Aujourd’hui la dernière série d'indicateurs macro-économiques importants de la semaine est attendue aux États-Unis, avec à 14h30 les ventes de détail et les prix à l'importation, puis à 16h00 l'indice de confiance des consommateurs de l'Université du Michigan et les stocks des entreprises.

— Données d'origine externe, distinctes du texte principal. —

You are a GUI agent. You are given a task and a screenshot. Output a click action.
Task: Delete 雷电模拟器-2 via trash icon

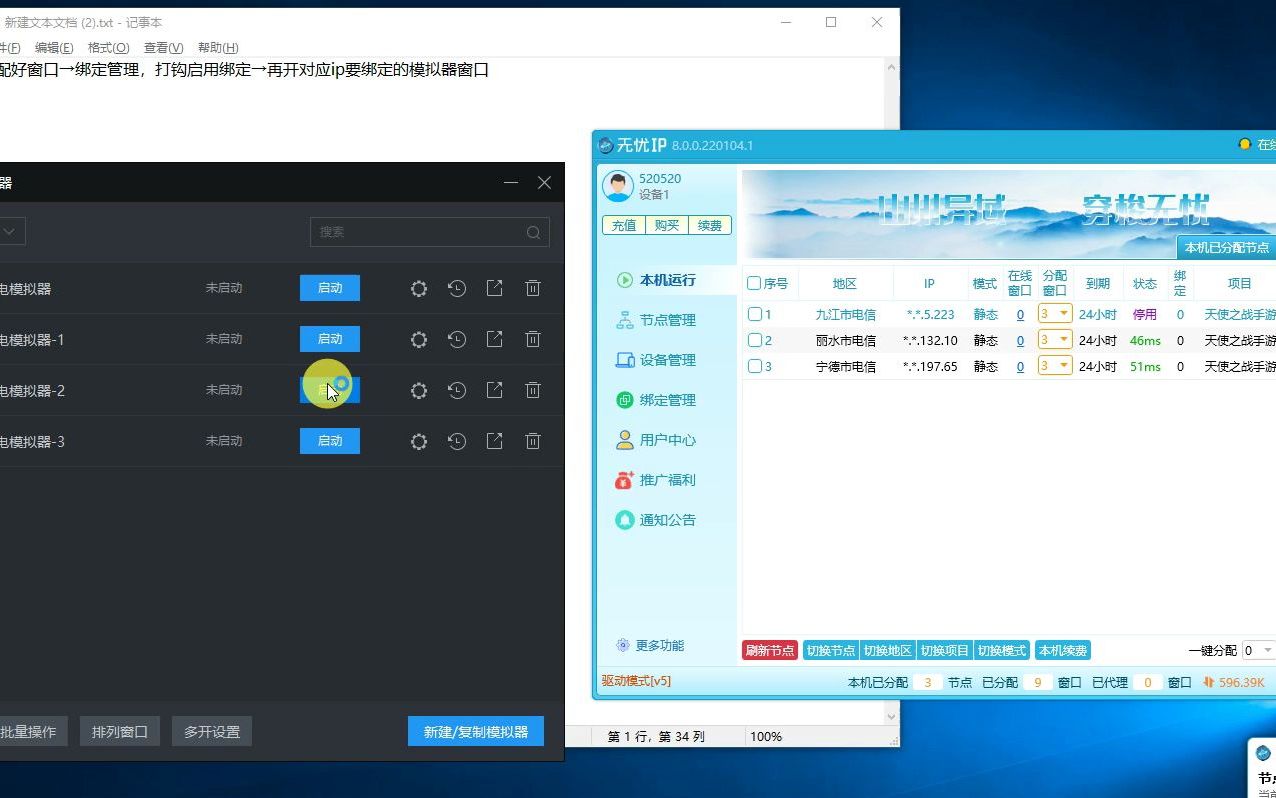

Le patron de General Electric estime que les cessions d'actifs engagés par le conglomérat devraient lui permettre de récolter 38 milliards de dollars pour se désendetter. Le conseil d'administration du London Stock Exchange se réunira dans les prochains jours pour se prononcer sur l'offre non-sollicitée de l'opérateur de la Bourse de Hong Kong. La démission du PDG de Nissan, Hiroto Saikawa, a été précipité par deux administratrices indépendantes qui ont voulu épargner au constructeur une nouvelle affaire à la Carlos Ghosn, selon les informations obtenues par Reuters. Le président de Telecom Italia, Fulvio Conti, s'est déclaré prêt à démissionner pour contribuer à une meilleure entente entre les actionnaires de l'opérateur en télécommunications. Visa boucle le rachat de Verifi. Spotify s'offre SoundBetter. SmileDirectClub chute de 27% au premier jour de son entrée en bourse à Wall Street, après avoir été introduit juste au-dessus de la fourchette de prix prévu. Pour Broadcom, son activité a touché un plancher mais n'a pas encore vraiment rebondi dans les semiconducteurs. Pemex va se refinancer en émettant 7,5 milliards de dollars d'obligations.

Cette nuit et ce matin en Asie, les indices traitent tous dans le vert, Tokyo progressant de 1,05% à la cloche. Hong-Kong avance de 0,52% alors que Shanghai s’adjuge 0,75%. Le future européen indique une ouverture autour de l’équilibre, son alter ego du SPX progresse de 5 points. La semaine fut belle en termes de performances et d’annonces, les banques centrales semblent plus que jamais aux manettes et la semaine prochaine verra la Fed et la BNS annoncer leurs décisions respectives quant aux taux d’intérêts. La Fed semble «condamnée» à devoir baisser les siens de 25 points de base. Quid de la BNS? dilemme cornélien pour Thomas Jordan et ses pairs, les taux sont déjà si négatifs. La réaction hier de la Banque Centrale Danoise, qui a réduit son taux juste après la BCE, montrera-t-elle l’exemple?